In recognition of the fact that PHR vendors and PHR-related entities frequently rely on third parties for data hosting and other similar services, the FTC Rule also requires PHR vendors and PHR-related entities to notify their “third party service providers”—the service providers that access, maintain, modify, record, destroy or otherwise handle unsecured PHR identifiable health information—of their status as PHR vendors or PHR-related entities. In turn, if there is a security breach of unsecured PHR identifiable health information that affects the third party service provider, that service provider must notify a senior official of the applicable PHR vendor or PHR-related entity of the breach, and obtain an acknowledgement from such official that the notice was received.
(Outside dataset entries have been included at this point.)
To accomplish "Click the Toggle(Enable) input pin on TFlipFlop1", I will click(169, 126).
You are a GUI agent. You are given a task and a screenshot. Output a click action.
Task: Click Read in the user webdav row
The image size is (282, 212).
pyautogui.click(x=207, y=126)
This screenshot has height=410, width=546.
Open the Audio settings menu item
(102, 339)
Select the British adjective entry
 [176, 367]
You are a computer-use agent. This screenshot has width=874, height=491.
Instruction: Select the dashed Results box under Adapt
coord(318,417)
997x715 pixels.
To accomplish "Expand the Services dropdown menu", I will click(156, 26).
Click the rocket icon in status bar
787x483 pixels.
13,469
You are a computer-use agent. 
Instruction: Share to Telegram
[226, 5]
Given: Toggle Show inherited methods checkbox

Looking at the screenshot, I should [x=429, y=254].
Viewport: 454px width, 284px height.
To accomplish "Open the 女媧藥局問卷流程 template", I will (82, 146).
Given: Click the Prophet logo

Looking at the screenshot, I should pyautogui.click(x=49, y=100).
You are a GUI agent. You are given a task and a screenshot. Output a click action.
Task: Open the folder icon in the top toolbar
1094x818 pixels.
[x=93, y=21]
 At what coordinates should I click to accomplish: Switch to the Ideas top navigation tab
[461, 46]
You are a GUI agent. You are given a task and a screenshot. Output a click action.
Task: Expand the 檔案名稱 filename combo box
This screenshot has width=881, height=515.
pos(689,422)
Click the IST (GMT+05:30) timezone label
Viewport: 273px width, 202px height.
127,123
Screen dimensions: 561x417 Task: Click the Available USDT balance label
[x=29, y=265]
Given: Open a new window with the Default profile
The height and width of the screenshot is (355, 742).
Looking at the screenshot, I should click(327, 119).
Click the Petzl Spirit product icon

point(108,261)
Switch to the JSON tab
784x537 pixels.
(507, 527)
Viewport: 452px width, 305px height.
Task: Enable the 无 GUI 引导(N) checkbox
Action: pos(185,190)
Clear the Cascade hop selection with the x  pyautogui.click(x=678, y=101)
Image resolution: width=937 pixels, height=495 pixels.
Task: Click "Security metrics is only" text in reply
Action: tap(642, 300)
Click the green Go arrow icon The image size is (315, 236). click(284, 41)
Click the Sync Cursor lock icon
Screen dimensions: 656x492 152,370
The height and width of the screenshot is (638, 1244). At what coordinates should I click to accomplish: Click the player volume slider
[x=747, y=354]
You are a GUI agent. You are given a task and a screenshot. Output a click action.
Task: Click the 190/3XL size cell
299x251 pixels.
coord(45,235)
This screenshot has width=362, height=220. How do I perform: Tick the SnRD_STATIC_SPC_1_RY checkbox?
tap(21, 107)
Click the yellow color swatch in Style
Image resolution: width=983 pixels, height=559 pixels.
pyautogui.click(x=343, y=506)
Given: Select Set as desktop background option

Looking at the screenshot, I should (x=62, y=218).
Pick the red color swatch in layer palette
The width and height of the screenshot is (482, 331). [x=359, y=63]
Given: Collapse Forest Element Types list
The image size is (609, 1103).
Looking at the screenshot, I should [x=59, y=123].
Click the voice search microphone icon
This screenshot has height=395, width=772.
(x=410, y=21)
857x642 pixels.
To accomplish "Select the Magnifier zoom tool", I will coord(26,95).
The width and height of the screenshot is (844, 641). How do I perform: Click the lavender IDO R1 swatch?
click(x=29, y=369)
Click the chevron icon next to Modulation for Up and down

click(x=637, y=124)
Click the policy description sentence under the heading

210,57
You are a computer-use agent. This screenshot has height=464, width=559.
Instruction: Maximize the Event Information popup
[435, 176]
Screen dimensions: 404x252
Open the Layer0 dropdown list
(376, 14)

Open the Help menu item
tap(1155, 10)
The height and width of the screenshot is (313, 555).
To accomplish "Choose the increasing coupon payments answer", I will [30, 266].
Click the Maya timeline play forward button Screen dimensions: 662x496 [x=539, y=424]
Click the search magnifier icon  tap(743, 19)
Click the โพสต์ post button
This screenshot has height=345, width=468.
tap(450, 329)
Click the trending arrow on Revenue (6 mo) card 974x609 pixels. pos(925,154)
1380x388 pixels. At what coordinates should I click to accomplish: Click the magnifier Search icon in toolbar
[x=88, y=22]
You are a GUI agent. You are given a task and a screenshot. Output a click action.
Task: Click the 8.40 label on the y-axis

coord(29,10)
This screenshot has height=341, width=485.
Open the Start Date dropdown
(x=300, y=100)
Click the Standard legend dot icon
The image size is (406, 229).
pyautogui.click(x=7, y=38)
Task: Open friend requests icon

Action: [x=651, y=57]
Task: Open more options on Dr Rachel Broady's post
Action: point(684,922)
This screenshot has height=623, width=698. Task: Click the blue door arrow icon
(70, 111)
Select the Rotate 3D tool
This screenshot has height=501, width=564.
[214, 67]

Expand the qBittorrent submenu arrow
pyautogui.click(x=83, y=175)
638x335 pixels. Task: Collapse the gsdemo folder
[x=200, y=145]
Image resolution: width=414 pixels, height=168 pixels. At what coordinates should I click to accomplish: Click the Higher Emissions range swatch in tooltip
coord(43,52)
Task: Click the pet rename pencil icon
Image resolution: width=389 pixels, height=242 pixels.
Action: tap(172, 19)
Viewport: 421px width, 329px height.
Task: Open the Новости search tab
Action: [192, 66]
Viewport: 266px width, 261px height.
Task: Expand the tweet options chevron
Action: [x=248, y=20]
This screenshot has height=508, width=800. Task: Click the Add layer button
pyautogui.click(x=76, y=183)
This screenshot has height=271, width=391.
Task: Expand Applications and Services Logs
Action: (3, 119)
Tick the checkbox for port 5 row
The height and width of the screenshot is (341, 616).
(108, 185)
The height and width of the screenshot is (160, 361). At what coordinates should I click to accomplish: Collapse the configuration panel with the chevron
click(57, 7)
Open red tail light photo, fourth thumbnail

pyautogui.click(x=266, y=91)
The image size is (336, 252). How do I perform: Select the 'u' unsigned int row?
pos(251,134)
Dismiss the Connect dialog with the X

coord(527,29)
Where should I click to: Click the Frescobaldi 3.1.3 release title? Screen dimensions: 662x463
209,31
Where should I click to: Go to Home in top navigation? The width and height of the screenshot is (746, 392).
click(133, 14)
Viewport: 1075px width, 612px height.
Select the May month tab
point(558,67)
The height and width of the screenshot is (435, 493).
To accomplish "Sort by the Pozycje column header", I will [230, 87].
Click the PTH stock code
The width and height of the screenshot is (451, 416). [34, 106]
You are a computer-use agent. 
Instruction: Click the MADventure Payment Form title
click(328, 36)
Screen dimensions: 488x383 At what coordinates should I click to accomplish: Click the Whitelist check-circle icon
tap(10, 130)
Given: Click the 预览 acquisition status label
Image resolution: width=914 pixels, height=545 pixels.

The FTC Rule, similar to the HHS Rule, proceeds to address when discovery of a breach is deemed to have occurred, the type, timing, and content of the notification, the circumstances under which “prominent media outlets” should be notified; and when and how the FTC itself must be notified.
Practical Next Steps
As mentioned above, HHS and the FTC indicated that they will not enforce these regulations until February 2010. Nevertheless, it is a good idea for covered entities and business associates to revisit and consider revising any business associate agreements to reflect the breach notification requirements, or for business associates to consider imposing such requirements “downstream” to its service providers that handle PHI. However, covered entities and business associates should also note that additional business associate obligations mandated by ARRA take effect on February 17, 2010, and that forthcoming regulations from HHS may provide additional details for required amendments to business associate agreements.
More importantly, organizations to which these regulations apply should create and implement a comprehensive incident response plan, or update an existing incident response plan. In our experience, having no incident response plan in place when a breach occurs carries substantial risk—an organization’s response under such circumstances is invariably haphazard and disorganized. On the other hand, a properly designed and implemented incident response plan can not only enable an organization to comply with these regulations in an organized and effective way, it can also minimize damage to an organization’s reputation and the risk of later regulatory sanctions.